Start of PASSAGE PROVIDED

# New hooking report



## REG (Oct 25, 2002)

Saw this on the MFFSA FB page and thought it is interesting enough to post here:

https://www.saltstrong.com/articles/fishing-lure-left-in-a-fishs-mouth/


----------



## JimP (Feb 8, 2002)

REG said:


> Saw this on the MFFSA FB page and thought it is interesting enough to post here:
> 
> https://www.saltstrong.com/articles/fishing-lure-left-in-a-fishs-mouth/


Continuing down the page is a very interesting video on a new "FG" knot for tying braid to mono. Very nice looking knot, narrow in diameter compared to a swivel connection and very strong they say.


----------



## kzoofisher (Mar 6, 2011)

Interesting. As someone in the comments section points out, how do crank baits which have mass and leverage for the fish to work with, compare to a bare hook or a jig? I've caught bass that cough up tube jigs and other fish with hooks still in their lips, probably most of us have. Hope someone can do follow up studies with different hook types and different fish. Overall it's good news that fish with large bony mouths are pretty successful at freeing themselves.


----------



## toto (Feb 16, 2000)

If you read the study you posted in another thread, you will see that mortality rates in trout doing exactly what this article says; you will see a mere 4.5% mortality rate.


----------



## kzoofisher (Mar 6, 2011)

Any chance you can be more specific? Lots of threads with lots of links around here.


----------



## toto (Feb 16, 2000)

I believe it was the inland trout study written by Zorn, Tonello, et al. If you read lines 780 or there about, you'll see a study that says that.

End of PASSAGE PROVIDED
Start of DATA BLOCK

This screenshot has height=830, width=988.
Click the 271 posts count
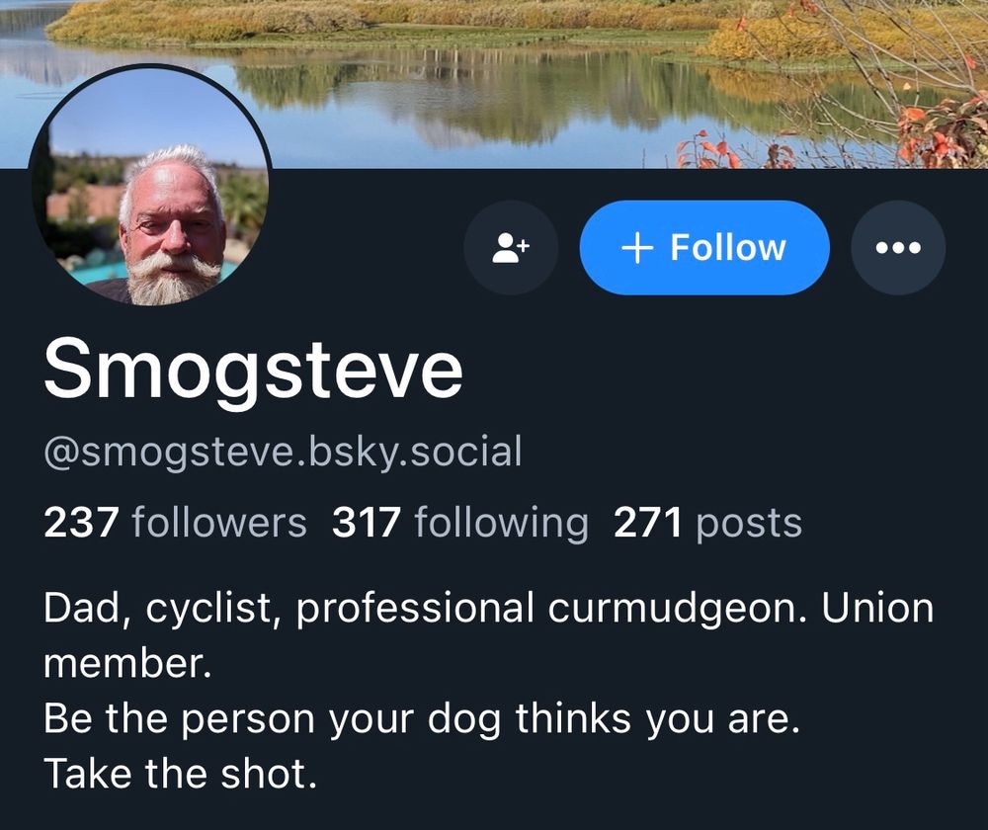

End of DATA BLOCK

Answer these questions about the forum thread on the new hooking report.
(a) On what page did REG see the linked article?
(b) What does JimP say the new "FG" knot is used to tie?
(c) What mortality rate for trout does toto cite?
The data come from a different source than the forum thread.

[SOLUTION]
(a) The MFFSA FB page.
(b) Braid to mono.
(c) 4.5%.